You’re originally from London, what were the upsides and downsides in regards of trying to make it as a producer in the London underground scene?
It’s a very obvious one but London is a very expensive city at the best of times. Money and art aren’t ideal bedfellows and to try and make your way along any kind of creative path in this kind of environment comes with a heap of problems. This kind of financial pressure cooker can easily stifle creativity. On the other hand London has so much to draw on for inspiration. There are endless galleries, theaters and museums. Although there has been a well documented closure of a number of London’s night clubs over recent years, I would still argue it has some of the best in the world.

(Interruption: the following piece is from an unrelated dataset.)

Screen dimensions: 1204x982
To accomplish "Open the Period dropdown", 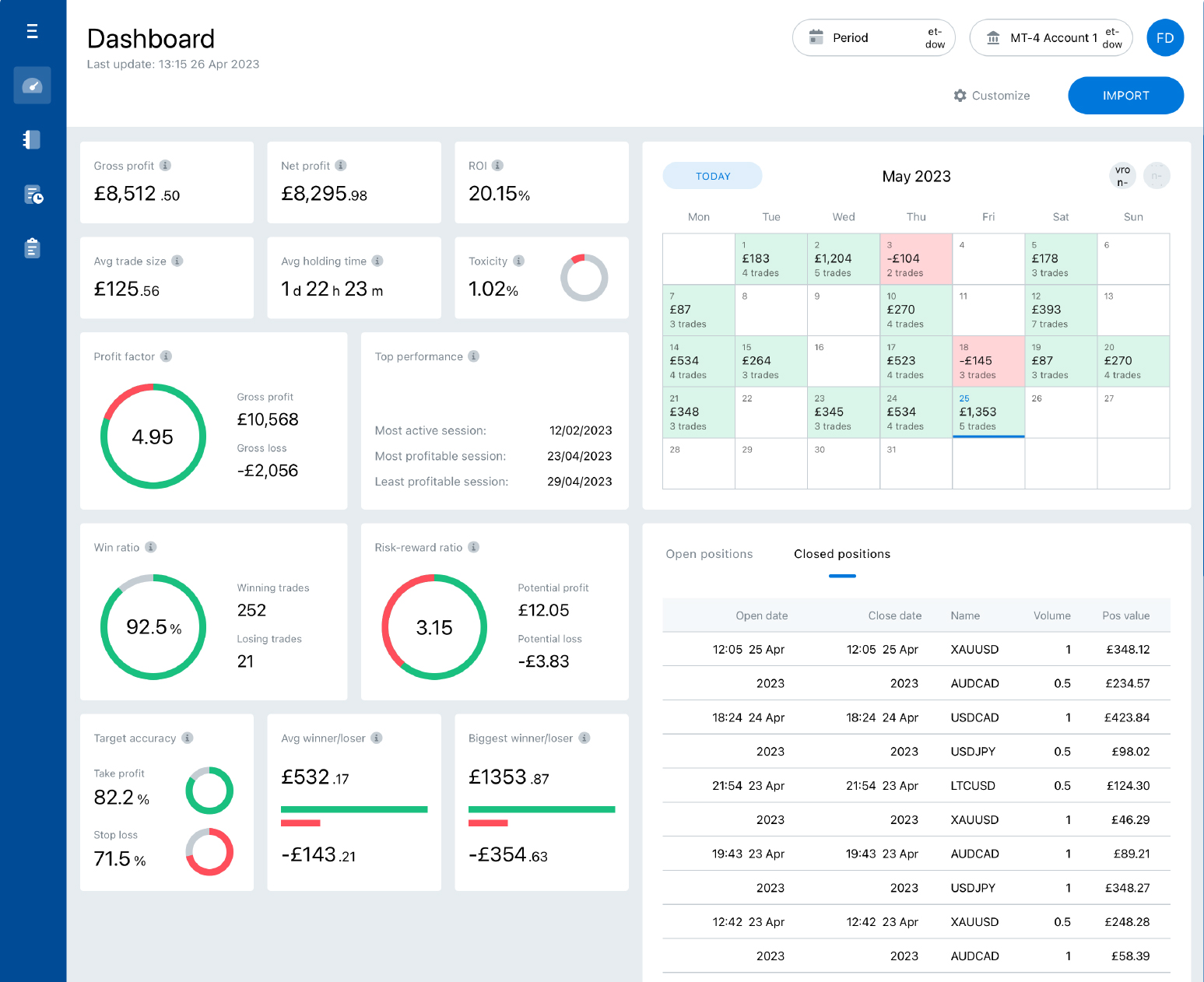I will [873, 37].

Its wonderful cultural diversity has brought about the birth of some amazing scenes.
And seeing how you’ve relocated to Berlin since a few years back, how would you compare Berlin to London, club and music wise?
I’d say the difference that was initially really apparent to me was how relaxed the Berlin authorities approach to clubs and clubbing seemed to be compared to London. Berlin has embraced its night life and the Clubs that go with it. They’re recognized as important both economically and culturally. London and the U.K in general couldn’t be more different unfortunately.

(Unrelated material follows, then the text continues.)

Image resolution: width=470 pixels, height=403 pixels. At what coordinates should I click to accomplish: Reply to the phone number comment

In terms of dance music in Berlin things centre around Techno and House, and it’s been that way for a long time. London is a bit more fickle, new sounds and scenes spring up and disappear fairly fast. (I’m talking in broad brush strokes here obviously before someone starts pointing out all the non techno parties going on across Berlin)
I’d also say Berlin lends itself to a more experimental, independent sound than London tends to. Berlin is a much cheaper place to live, there is less pressure on the artist, musician or promoter to focus on the financial implications of their creative decisions.

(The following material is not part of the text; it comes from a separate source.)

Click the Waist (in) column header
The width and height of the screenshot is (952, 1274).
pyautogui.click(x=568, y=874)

I find your music quite hypnotic and intriguing, how would you describe your own music and the processes behind it?
In terms of my studio process it revolves around a fairly large modular set up. I really enjoy the sculptural aspect of designing sound so most tracks begin this way and are fairly abstract until I hammer them into shape. Because of this textural elements and atmospheres often take centre stage, which is why the music often has an immersive quality.
What is it that you find so interesting about the genre techno? And how did you get into that genre of music?
The hypnotic aspect of Techno is definitely a huge part of what I enjoy about the genre. Being able to do a lot with a few well chosen elements. It’s a cliche but less really is more. Loosing yourself in a repetitive wall of sound is incredibly powerful. It’s this kind of cathartic experience that drew me to Techno in the beginning.
That’s really hard, I tend to dislike a lot of my own music if I’m honest. By the time I’ve released something I’ve listened to it more than anyone should have to. There will often be a period of time after the release when I never want to hear a record again, but after I’ve have enough distance from it I’ll come back to it.
Having said all that I’m very happy as a whole with Metabolism. There are a number of tracks I could pick but I’ll say Stabbing as that was a bit of a key moment for me in terms of discovering the shape the record would take.
Deep balanced Techno. For me balance is the key to everything, both in a DJ set and in the studio. I always keep this in mind when I play or write.
You had a gig in Stockholm a few years back, what did you think of the city and the club scene?
I like Stockholm a lot, it’s a beautiful city and has birthed some really interesting music. I feel like some amazing things are coming out of there in recent years. They’re an obvious name check but the Northen Electronics crew are a great example of this, as is Peder Mannerfelt and the myriad of projects he has had his hands on.
Unfortunately I don’t really get a chance to see so much of the cities I play, most of the time the schedule is pretty tight and I’m just there for the night. If I’m lucky I’ll have time for a wander in the morning and brunch with friends before heading back to the airport.
Which artists or producers would you say, have inspired you the most?
Mika Vainio, Alva Noto, Trent Reznor, Sandwell District (together and apart) Ben Frost, Source Direct, Shifted, Kevin Shields, Ryoji Ikeda, Tim Hecker, James Ruskin, Paul Jebanasam, Richard Devine, Roly Porter, The Cure, Photek, I could go on and on.
And lastly, name one song that you feel inspires you at the moment!
It’s not one song but I’ve been listening to the recent Vainio, Ikeda and Alva Noto Live 2002 LP the last few days. That’s been helping me get out of bed in the mornings.